Saturday, 9 July 2011

Is teaching phonics a bad thing?

I've been seeing a lot of talk about whether schools are right to be teaching phonics or not.  Well, more about how wrong it is to force feed all children the 'phonics method' of teaching children to read.  Here's how I see it from my experiences in life.

I think that the flaw remains with the way a school is run with such large numbers, although can this be helped?  Is it simply impossible for our government  to support every child who is sent to school?  Nothing, not even a 'private school' education can compare to the quality of the one on one education that a child recieves from being home educated.  I do not think that this is simply the flaw of the teacher simply the system and the fact that there is simply too many children. 

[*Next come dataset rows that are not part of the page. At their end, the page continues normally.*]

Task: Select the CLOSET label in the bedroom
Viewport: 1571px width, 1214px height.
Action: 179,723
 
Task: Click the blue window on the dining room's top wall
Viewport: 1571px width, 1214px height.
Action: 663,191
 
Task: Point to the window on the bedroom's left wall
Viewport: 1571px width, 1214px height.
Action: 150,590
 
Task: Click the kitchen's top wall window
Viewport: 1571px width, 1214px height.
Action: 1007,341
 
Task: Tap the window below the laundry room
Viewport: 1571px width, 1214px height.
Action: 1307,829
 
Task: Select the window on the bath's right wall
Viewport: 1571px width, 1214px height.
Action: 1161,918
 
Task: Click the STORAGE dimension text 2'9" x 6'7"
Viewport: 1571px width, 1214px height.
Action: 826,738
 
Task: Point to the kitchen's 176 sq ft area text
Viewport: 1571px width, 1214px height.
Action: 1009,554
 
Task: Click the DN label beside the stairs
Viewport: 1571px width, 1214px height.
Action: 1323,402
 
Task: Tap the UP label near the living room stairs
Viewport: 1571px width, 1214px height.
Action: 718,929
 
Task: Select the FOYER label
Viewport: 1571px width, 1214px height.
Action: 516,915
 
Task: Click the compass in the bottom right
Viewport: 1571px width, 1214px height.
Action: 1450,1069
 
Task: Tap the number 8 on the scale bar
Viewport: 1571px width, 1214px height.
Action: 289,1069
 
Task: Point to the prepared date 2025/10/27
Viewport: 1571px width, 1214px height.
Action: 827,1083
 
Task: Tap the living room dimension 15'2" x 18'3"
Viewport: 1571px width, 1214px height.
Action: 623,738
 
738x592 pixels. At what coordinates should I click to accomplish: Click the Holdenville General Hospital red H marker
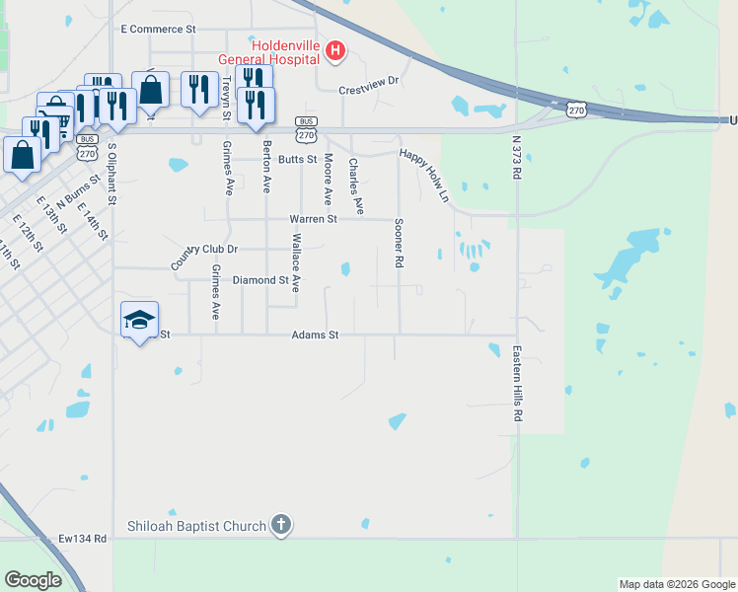click(334, 50)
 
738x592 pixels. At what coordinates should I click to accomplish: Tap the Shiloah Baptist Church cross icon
click(281, 525)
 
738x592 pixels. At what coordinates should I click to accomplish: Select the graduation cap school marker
click(139, 319)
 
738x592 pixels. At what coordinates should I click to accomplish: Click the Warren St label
click(313, 218)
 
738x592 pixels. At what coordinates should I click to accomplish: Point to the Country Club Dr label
click(204, 253)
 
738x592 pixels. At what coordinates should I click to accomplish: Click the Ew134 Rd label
click(82, 539)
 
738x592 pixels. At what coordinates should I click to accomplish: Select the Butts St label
click(296, 159)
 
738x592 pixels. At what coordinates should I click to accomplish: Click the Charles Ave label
click(355, 185)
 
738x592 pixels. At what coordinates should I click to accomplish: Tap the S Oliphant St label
click(112, 174)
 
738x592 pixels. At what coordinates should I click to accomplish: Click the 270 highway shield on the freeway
click(575, 111)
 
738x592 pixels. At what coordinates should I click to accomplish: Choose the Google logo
click(33, 580)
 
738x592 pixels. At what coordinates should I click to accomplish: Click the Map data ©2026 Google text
click(676, 584)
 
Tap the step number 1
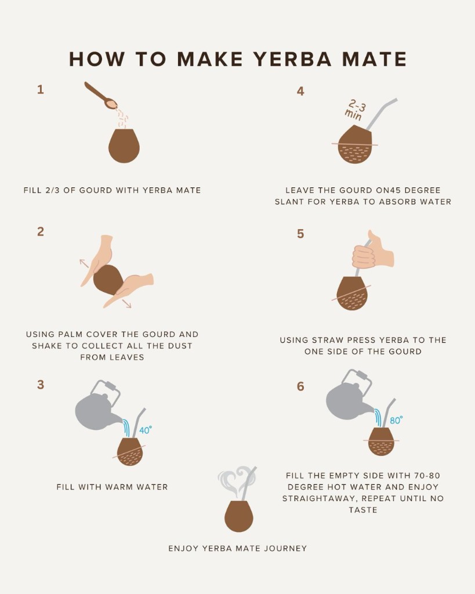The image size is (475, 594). pyautogui.click(x=40, y=89)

I do, however, agree that phonics is not for everyone.  Every child has a unique way of learning.  It is simply impossible to teach a class of 30 children with one single method and for them all to get it.  I only have 4 children and so far the first 3 have all choosen different ways to learn to read.

My eldest taught herself to read really.  All I did was to read to her everyday, 10 or more books a day.  The only thing I did to help her in anyway was to follow the words with my finger.  By 3 she could read Dr Suess unassisted.  I was completely taken back,  I realised at this point there was no way she would get on in school, learning all her phonics and singing the alphabet would simply be boring for her now.  So school was never an option really.
My 2nd eldest, N, was a different story.  She wasn't really into reading books until she was 2 - 3 and then just before her 4th birthday, out of the blue she asked if I could teach her to read.  It was strange, in a way, because she was the first of my children that I had to teach how to read.  At first I tried the Oxford Reading Tree (ORT).  I had to buy in the stage ones as C skipped straight to stage 4.  I had only really stuck with the oxford reading tree because C loved dogs and Floppy really appealed to her.  It was different for N though.  With N I found that I had to try all different kinds of books, ORT being one, but also used the read at home ladybird books and, her favourites, the 'Frog and Toad' series by Arnold Lobel and the 'Little Bear' series by Else Holmelund Minarik.  They are beautiful books and because she loved them so much she began learning so much more quickly.  I think that is the real key, to find something they really love and then learning becomes easy.  N also found writing a lot helped along with  separating the phonemes using different colours.  None of this I'd tried before.  One thing I remember N did hate was Jolly Phonics, the government's favourite from what I've heard from my friends who send their children to school.

HB has started reading now.  Weirdly it's phonics nearly all the way and weirdly it's 'Jolly Phonics', at least all those cooks I bought have come to some use now, although I find she doesn't use phonetics for each letter, especially the vowels.  Now how could a school possible run a system that would suit so many different ways of learning?  I'm sure Baby H will bring a whole new way of learning to read to my attention.  Each child a new adventure!

So back to how schools can fix their problems?  The only thing I can think of is to have smaller classes and do regular one on one.  Focusing on the 3 r's instead of taking them for trips to the supermarket or whatever they do.  But then you've always got those teachers who've decided how well, or  not well, a child will do as soon as they've walked through that school door from day one. 

I just don't believe 'school' would work for everyone, which is why we don't 'school' our children but 'educate' them at home.  One thing I do find sad is that everyone of us learn things at different times.  Some of us walk at 9 months others at 2.  It is no different to one child learning to read age 3 and another at age 11.  I don't think when a child learns has any bearing on how well a child will do.  What I do think is important and really makes a difference to a child life and their future is being able to grow and learn to think for oneself without judgement and in a safe and secure environment.

This is the way I see it anyway!

1 comment:

  1. Well said! Personally, I'm into look-say, as that's how Mum taught me using Glenn Doman's "Teach Your Baby to Read Kit", and I feel that it's made me a more fluent reader than phonics would have. However, my 3-year-old daughter has always been fascinated by letters, and wants to know what each letter is, so I'm forced to use phonics against my better judgement!